Dovetailing its digital expertise is a general aptitude for highly technical, specialized customers, something Messer feels acts as a “moat” for the business, insulating it from peers trying to pick up business in areas perhaps deemed too challenging to address. “(Many distributors) don’t want to answer a challenging fall protection application question,” Messer explains. “Or maybe they haven’t invested in some of the technical test and measurement tool relationships because they feel like it’s too small to want to deal with. They’d rather go after the slightly more vanilla, easily interpretable solutions. We’re happy to run after those things and I think that’s a big differentiator for us.”

The Benefits of Listening

Ultimately, confidence drives its leading-edge development, as well as the ability to go after complex customer requirements. But humility paid the company back, too. According to Messer, GME gained a tremendous amount of knowledge by learning from the industry’s leaders and trying to be “sponges” for information.

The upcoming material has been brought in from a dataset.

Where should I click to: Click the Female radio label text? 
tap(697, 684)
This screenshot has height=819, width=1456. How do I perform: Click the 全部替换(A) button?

An active member of Affiliated Distributors, GME has leveraged the resources available to them and connected with industry thought leaders who “are willing to share their experiences and be open and transparent. I’d be remiss if I didn’t say thank you to Network 210 in the industrial distribution section of Affiliated Distributors,” he says, calling it “a group of people that have helped us see around corners we didn’t know were there. And we were wise enough to shut up and listen.”

And as GME Supply continues to listen – to its employees, the market and the industry – there’s no limit to its success. It’s how those elements come together that creates the unique business and culture that GME brings to the table – and that it must fiercely protect as it scales.

“The unique challenge for us is maintaining our culture, maintaining our ethos and our spirit and not letting that get diluted as we grow,” says Messer. “As long as we can maintain our culture as we go, there’s nothing that we won’t be able to figure out.”